• INSTRUCTIONS TO FOLLOW
Rewrite the rows below with every "computer-use agent" changed to "screen assistant" and nothing else altered. Leave the pictures out when you give the rows back.

═════ DATA SECTION ═════

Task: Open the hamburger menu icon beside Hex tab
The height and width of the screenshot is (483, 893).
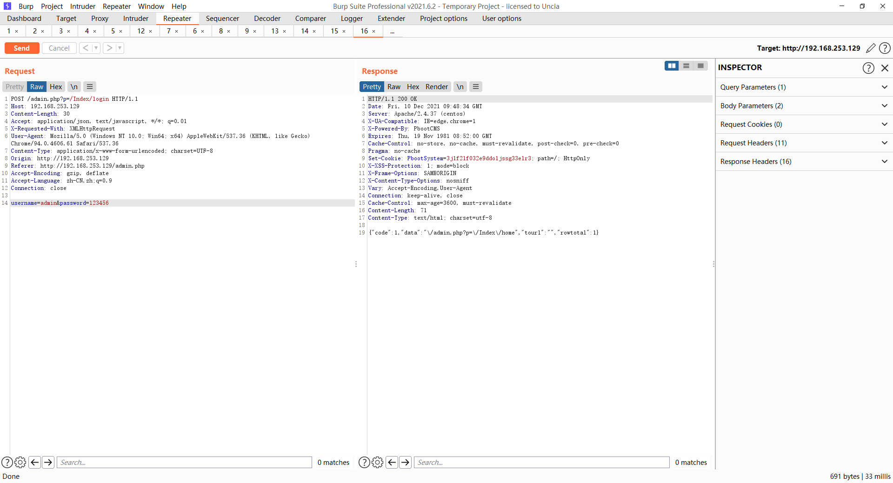Action: [x=89, y=86]
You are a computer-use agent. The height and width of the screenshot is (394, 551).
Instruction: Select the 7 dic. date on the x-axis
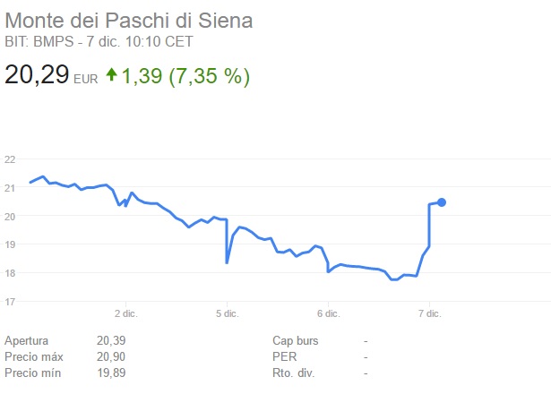[x=429, y=313]
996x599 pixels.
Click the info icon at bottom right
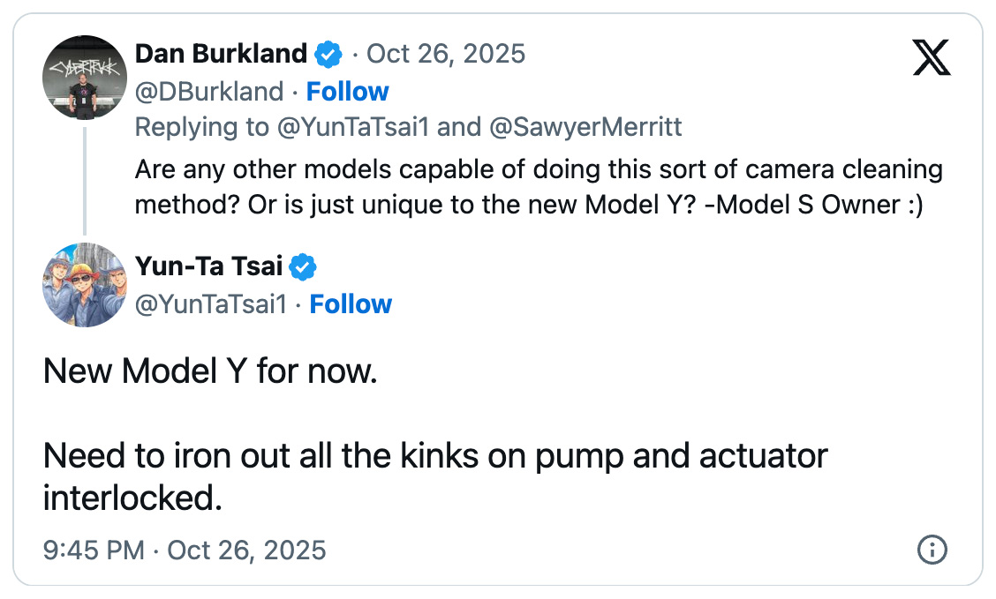point(932,550)
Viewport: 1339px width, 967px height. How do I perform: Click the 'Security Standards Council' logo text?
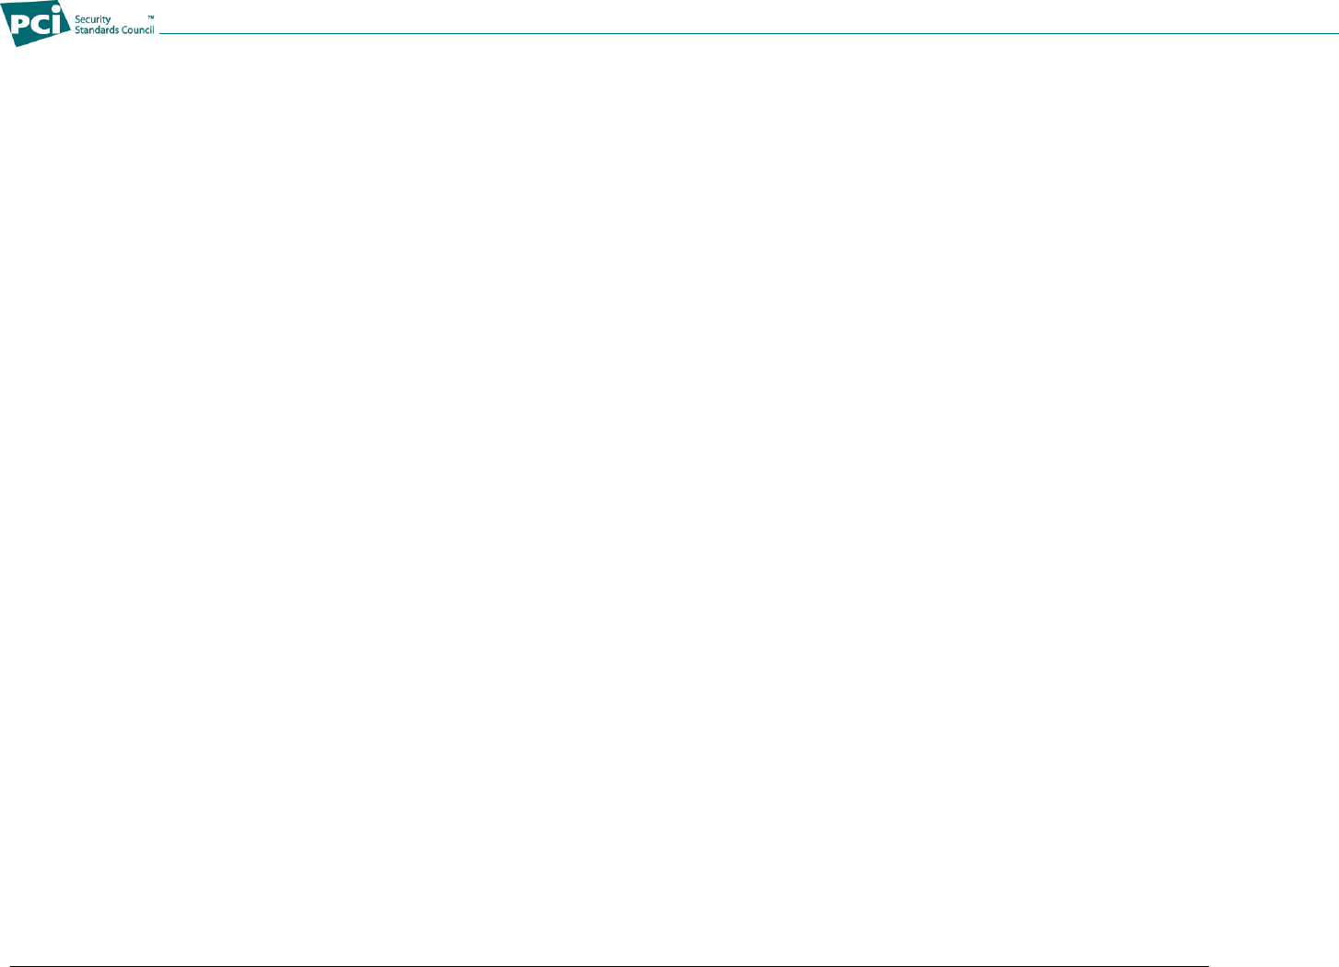click(x=114, y=25)
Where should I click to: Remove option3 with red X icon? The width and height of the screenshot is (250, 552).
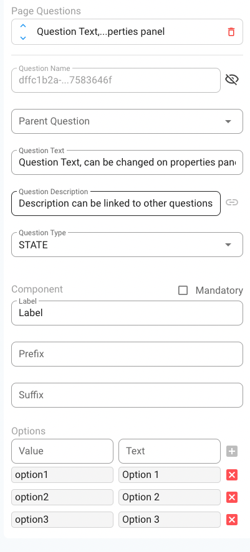pyautogui.click(x=232, y=520)
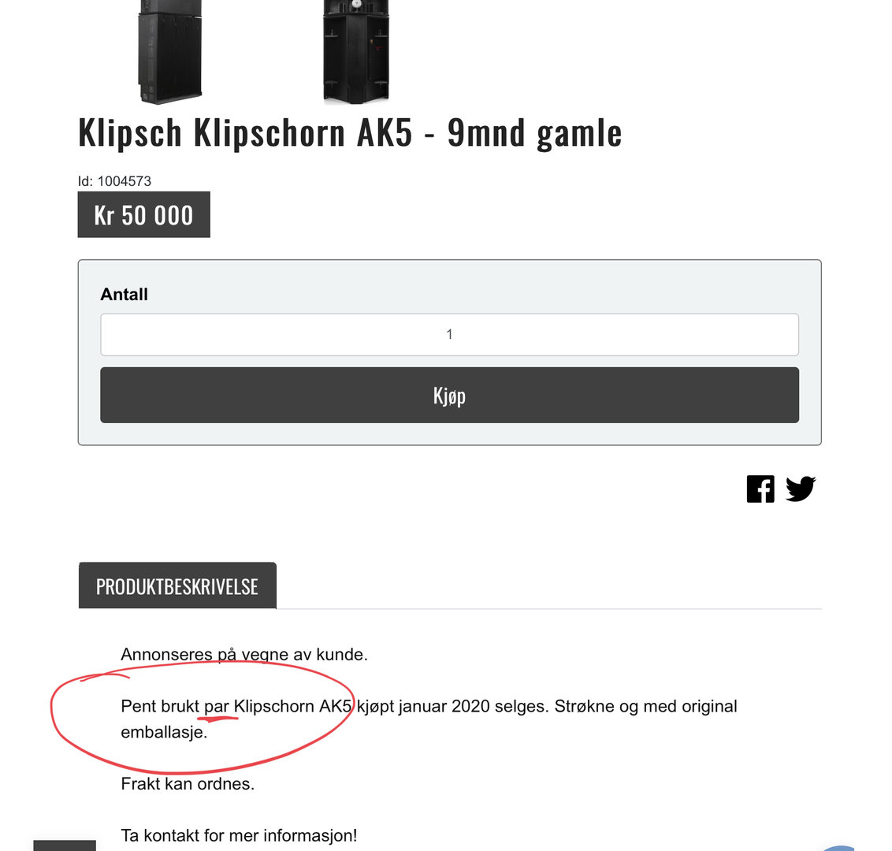Viewport: 892px width, 851px height.
Task: Focus the Antall quantity field
Action: point(449,334)
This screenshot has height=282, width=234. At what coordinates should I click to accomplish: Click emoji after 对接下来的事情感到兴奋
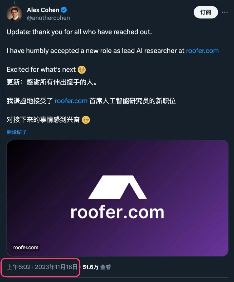86,120
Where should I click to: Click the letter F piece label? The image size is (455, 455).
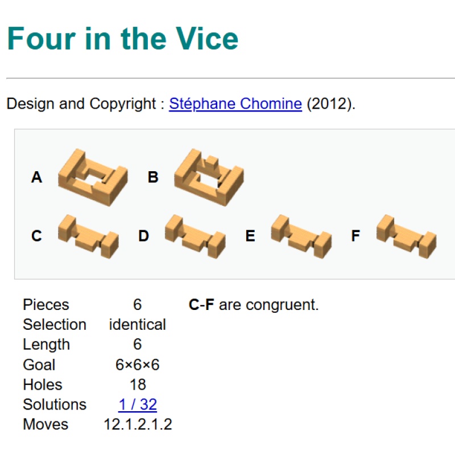point(355,236)
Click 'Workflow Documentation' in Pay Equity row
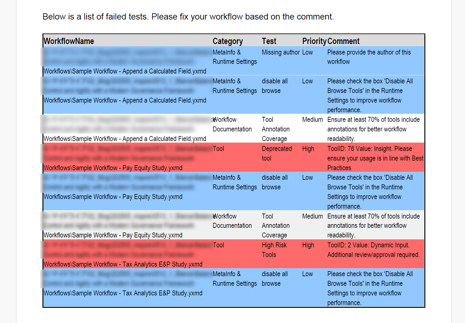The height and width of the screenshot is (323, 465). click(x=232, y=221)
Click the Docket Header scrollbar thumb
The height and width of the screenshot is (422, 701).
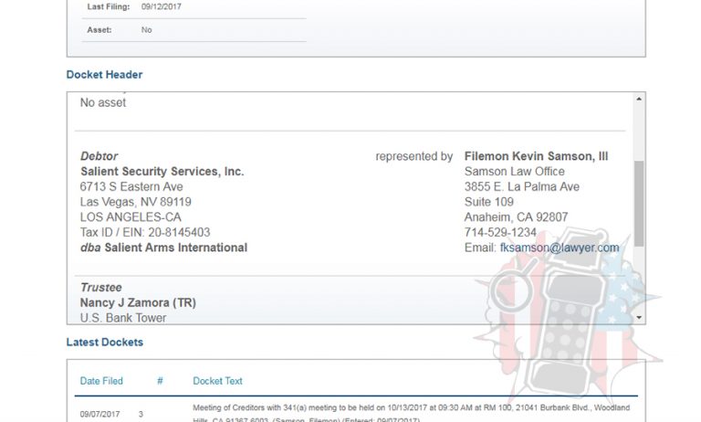(639, 204)
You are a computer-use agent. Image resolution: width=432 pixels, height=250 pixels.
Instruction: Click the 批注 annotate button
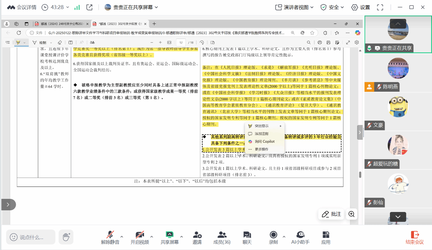(x=331, y=214)
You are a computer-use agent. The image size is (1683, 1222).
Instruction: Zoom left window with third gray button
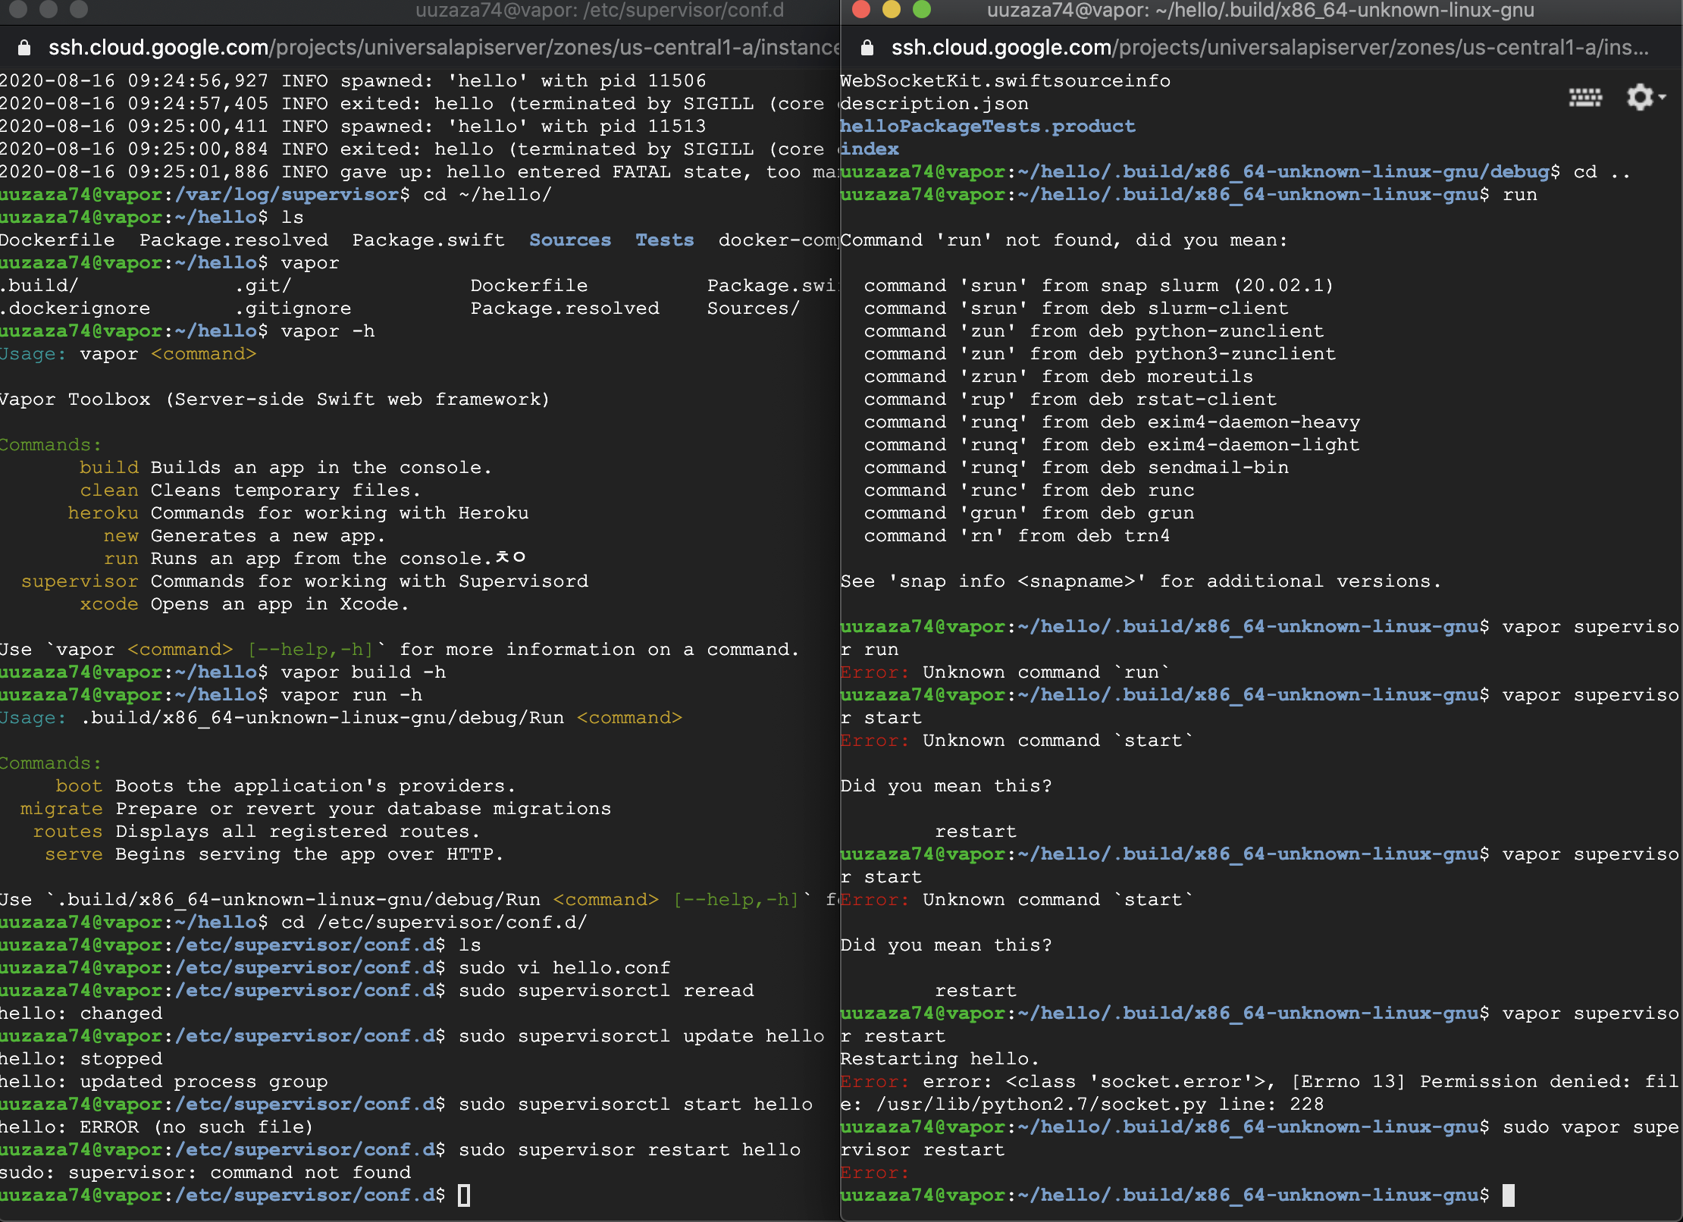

═════

• RESPONSE FOR THIS EXERCISE
Task: Open the hamburger menu icon beside Hex tab
The height and width of the screenshot is (483, 893).
Action: [x=89, y=86]
You are a screen assistant. The height and width of the screenshot is (394, 551).
Instruction: Select the 7 dic. date on the x-axis
[x=429, y=313]
996x599 pixels.
Click the info icon at bottom right
point(932,550)
Viewport: 1339px width, 967px height. How do I perform: Click the 'Security Standards Council' logo text?
click(x=114, y=25)
Where should I click to: Remove option3 with red X icon? The width and height of the screenshot is (250, 552).
pyautogui.click(x=232, y=520)
Viewport: 892px width, 851px height.
Task: Focus the Antall quantity field
Action: point(449,334)
This screenshot has height=282, width=234. At what coordinates should I click to accomplish: Click emoji after 对接下来的事情感到兴奋
86,120
Where should I click to: Click the letter F piece label? The image size is (455, 455).
point(355,236)
Click 'Workflow Documentation' in Pay Equity row
The height and width of the screenshot is (323, 465). click(x=232, y=221)
Click the Docket Header scrollbar thumb
The height and width of the screenshot is (422, 701).
(639, 204)
You are a screen assistant. Image resolution: width=432 pixels, height=250 pixels.
Instruction: Click the 批注 annotate button
(x=331, y=214)
You are a screen assistant. The image size is (1683, 1222).
Instruction: Zoom left window with third gray button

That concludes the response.